Моя подруга очень любила живность. Сразу оговорюсь, ко мне это не относится, да я и не парюсь по этому поводу. Милка любила живность, и любовь эта вся сошлась клином на единственном представителе фауны по имени Марсик. Вот о нем и пойдет речь.
Не могу похвастаться нежными чувствами к этому лохматому недоразумению природы, но то, что кот выдающийся, почти, сука, личность – это факт.
Представьте себе охуенно волосатый пучок шерсти на четырех лапах, вечно чухающийся и путающийся под ногами, килограммов на десять живого веса – блять, кролик, ни дать ни взять. Бля, как он задолбал меня своей шерстью! Я захожу в гости, с работы, как правило, в костюме, и, сука, вынужден стоять почти все время, потому как этот уебан извалял в своей шерсти все горизонтальные плоскости на том уровне, куда я в состоянии дотянуться задницей в надежде присесть. Впрочем, сейчас шерсти поубавилось, поскольку я-таки привел в действие свой хитрожопый план по отмщению за свои изгудевшиеся ноги. Долгими ночами я плел интриги, нашептывая хозяйке, что котика надо подстричь на манер пуделя, и вовсе не для смеху, а потому что так модно и вообще – это высшее проявление хозяйской любви. Уж не знаю, какой довод оказался решающим, но теперь Марсик напоминает Голого Короля – вид крайне дебильный, садист – парикмахер (большущий респект тебе, камрад!) оставил растительность только на башке и хвосте, и посему теперь это не мохнатый уебан внушающих размеров, а так, глиста плюшевая, с унитазным ершиком сзади.
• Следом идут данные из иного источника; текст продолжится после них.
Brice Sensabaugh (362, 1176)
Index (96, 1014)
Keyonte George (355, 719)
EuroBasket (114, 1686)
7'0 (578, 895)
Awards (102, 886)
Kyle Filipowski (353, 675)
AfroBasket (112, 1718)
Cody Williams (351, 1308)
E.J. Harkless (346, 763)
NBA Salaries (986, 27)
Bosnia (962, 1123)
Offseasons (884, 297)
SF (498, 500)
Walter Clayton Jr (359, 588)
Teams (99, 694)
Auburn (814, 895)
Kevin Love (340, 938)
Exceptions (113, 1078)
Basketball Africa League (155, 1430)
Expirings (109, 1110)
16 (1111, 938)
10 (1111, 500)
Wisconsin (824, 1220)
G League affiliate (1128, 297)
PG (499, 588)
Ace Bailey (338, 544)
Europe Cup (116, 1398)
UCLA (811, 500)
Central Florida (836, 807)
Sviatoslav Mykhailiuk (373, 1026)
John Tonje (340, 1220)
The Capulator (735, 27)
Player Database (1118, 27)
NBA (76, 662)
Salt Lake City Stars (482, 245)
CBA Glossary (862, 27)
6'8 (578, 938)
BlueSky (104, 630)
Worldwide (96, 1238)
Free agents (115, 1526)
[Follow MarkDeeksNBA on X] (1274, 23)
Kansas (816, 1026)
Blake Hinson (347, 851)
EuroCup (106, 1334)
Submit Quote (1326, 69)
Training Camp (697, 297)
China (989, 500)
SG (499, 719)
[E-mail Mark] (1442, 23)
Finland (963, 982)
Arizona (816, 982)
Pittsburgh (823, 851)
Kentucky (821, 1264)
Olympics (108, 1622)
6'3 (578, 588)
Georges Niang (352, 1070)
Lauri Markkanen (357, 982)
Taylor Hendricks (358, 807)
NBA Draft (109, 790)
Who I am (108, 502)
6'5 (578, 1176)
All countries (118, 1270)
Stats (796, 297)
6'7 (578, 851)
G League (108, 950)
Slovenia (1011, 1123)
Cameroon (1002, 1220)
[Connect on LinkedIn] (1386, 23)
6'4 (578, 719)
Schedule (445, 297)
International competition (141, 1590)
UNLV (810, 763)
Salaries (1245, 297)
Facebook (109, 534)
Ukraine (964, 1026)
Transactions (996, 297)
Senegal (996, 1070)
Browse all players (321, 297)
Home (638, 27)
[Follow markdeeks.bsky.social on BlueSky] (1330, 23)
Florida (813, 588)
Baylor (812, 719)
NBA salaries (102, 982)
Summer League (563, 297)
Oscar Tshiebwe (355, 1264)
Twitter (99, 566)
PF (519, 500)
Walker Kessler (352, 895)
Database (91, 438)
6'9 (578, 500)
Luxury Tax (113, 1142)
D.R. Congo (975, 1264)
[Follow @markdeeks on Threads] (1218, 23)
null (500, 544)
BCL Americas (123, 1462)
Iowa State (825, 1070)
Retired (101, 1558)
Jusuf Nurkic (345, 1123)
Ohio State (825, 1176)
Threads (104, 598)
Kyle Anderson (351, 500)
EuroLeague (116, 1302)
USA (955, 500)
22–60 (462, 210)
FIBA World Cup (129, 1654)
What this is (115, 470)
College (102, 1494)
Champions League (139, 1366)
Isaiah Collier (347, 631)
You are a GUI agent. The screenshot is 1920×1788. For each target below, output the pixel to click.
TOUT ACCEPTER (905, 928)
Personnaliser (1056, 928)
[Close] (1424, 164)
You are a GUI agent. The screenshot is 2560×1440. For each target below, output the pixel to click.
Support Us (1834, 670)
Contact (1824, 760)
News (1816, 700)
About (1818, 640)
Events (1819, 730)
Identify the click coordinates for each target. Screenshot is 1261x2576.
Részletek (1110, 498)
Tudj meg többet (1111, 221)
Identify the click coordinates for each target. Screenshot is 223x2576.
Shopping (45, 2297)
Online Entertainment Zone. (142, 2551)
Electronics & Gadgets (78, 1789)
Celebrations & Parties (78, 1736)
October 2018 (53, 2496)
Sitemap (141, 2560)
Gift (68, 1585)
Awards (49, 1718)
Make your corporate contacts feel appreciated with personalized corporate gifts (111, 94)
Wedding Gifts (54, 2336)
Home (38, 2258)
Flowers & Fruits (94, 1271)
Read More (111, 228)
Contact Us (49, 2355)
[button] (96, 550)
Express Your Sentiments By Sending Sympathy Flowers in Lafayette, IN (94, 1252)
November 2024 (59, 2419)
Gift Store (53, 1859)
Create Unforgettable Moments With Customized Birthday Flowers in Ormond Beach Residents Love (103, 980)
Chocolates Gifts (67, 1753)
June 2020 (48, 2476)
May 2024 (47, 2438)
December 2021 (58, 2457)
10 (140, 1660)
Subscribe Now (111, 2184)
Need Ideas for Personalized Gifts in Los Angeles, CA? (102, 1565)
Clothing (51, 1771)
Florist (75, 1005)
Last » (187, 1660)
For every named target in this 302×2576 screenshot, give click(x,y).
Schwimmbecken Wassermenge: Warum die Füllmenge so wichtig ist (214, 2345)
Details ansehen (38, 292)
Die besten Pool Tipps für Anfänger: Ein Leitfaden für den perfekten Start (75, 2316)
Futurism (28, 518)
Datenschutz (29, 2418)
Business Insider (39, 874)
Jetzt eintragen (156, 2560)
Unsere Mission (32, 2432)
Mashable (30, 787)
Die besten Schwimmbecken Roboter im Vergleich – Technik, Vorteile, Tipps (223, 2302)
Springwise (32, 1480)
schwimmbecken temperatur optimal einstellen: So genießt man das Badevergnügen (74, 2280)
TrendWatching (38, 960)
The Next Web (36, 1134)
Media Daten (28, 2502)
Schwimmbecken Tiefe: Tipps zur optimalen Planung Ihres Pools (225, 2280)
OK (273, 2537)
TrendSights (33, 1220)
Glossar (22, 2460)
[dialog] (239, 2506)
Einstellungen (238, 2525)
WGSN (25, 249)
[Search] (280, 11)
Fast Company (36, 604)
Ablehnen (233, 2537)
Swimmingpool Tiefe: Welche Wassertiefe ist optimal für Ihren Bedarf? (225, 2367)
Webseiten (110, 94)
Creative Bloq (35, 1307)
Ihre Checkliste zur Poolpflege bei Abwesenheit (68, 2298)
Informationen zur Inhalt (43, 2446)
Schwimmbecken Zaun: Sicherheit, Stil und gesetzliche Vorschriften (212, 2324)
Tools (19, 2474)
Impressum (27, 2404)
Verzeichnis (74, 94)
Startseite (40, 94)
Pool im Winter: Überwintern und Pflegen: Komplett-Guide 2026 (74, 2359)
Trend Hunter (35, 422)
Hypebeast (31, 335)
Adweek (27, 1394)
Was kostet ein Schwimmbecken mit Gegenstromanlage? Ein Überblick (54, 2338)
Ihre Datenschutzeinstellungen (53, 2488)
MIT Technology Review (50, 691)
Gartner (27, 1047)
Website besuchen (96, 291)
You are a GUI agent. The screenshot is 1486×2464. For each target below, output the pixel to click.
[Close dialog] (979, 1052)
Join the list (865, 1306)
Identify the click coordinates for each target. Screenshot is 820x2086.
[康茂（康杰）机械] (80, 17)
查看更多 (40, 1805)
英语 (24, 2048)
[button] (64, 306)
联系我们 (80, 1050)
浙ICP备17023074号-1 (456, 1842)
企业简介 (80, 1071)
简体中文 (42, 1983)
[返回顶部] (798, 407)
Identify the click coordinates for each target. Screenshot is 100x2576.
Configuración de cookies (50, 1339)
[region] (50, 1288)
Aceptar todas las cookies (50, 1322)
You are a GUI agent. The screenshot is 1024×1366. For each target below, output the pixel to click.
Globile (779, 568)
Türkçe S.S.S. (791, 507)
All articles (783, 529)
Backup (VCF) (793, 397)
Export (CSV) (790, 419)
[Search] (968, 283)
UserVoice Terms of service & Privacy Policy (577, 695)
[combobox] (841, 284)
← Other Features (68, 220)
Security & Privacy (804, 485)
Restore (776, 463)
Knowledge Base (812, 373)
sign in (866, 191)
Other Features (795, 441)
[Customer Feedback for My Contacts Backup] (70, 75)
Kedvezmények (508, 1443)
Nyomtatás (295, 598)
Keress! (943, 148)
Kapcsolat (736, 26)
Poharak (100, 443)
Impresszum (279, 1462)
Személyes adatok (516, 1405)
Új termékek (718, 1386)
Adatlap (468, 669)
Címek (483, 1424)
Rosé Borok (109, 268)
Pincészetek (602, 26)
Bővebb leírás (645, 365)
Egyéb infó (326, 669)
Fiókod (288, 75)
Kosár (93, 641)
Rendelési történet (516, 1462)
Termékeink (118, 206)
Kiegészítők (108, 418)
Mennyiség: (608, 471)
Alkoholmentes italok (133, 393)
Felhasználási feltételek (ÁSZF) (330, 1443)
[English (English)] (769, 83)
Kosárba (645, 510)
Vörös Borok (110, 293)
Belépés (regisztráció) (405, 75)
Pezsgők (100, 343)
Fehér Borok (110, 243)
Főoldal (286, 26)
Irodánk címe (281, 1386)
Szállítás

И невьебенно могучей башкой, которую так приятно прищемить в двери долгими скучными вечерами.
Вы скажете, что я садюга. Может быть. Но иногда я к этой скотине испытываю теплые чувства, особенно глядя, как он трясется мелкой дрожью, поскольку греться ему теперь нечем. Но это случается нечасто. Потому что я никогда не забуду этому гаду, как он сожрал у меня четырнадцать (я не оговорился) стаканов отличнейшей таджикской травы, привезенной мне по великому, можно сказать, блату.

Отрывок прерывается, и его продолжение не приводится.